Work task: Your output is to consist only of the line containing "Maximize the Windows Terminal window" and the lines after it, through the end of the data, reproduced exactly.

╭─ The input

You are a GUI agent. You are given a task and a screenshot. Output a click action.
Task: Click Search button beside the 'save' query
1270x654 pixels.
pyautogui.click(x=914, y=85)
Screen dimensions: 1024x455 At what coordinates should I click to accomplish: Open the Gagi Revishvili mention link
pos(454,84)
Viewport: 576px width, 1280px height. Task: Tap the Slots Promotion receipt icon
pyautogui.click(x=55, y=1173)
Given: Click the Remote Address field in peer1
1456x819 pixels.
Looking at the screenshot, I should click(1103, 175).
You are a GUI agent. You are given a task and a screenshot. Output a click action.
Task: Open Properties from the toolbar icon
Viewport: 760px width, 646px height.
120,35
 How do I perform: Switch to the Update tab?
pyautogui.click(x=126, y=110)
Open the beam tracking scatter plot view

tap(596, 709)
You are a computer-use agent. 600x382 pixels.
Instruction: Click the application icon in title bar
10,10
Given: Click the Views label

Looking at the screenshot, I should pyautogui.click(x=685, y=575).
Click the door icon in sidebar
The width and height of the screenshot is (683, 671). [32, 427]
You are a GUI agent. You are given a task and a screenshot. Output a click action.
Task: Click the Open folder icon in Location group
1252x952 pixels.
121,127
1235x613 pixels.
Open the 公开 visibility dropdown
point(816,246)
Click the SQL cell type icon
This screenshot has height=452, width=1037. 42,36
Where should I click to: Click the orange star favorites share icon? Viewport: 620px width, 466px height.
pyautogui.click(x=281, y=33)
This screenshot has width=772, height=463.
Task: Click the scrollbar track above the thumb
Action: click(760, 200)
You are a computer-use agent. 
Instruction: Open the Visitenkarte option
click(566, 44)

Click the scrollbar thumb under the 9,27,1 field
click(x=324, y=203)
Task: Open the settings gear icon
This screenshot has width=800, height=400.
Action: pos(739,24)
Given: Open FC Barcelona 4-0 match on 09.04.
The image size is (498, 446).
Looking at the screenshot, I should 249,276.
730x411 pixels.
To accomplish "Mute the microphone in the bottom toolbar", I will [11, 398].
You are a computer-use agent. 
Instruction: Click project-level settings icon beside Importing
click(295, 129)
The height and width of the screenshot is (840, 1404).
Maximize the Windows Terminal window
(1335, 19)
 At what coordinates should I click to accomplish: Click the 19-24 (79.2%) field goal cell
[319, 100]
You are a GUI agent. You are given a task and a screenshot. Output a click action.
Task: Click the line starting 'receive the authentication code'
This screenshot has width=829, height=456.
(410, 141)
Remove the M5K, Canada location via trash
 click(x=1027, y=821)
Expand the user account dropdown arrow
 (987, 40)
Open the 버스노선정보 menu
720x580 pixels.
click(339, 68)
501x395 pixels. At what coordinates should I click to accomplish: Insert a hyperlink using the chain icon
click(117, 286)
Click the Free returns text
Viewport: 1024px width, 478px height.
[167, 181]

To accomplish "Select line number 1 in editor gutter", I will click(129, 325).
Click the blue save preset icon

╰─

Response to the task:
Maximize the Windows Terminal window
(1335, 19)
 At what coordinates should I click to accomplish: Click the 19-24 (79.2%) field goal cell
[319, 100]
You are a GUI agent. You are given a task and a screenshot. Output a click action.
Task: Click the line starting 'receive the authentication code'
This screenshot has width=829, height=456.
(410, 141)
Remove the M5K, Canada location via trash
 click(x=1027, y=821)
Expand the user account dropdown arrow
 (987, 40)
Open the 버스노선정보 menu
720x580 pixels.
click(339, 68)
501x395 pixels. At what coordinates should I click to accomplish: Insert a hyperlink using the chain icon
click(117, 286)
Click the Free returns text
Viewport: 1024px width, 478px height.
[167, 181]

To accomplish "Select line number 1 in editor gutter", I will click(129, 325).
Click the blue save preset icon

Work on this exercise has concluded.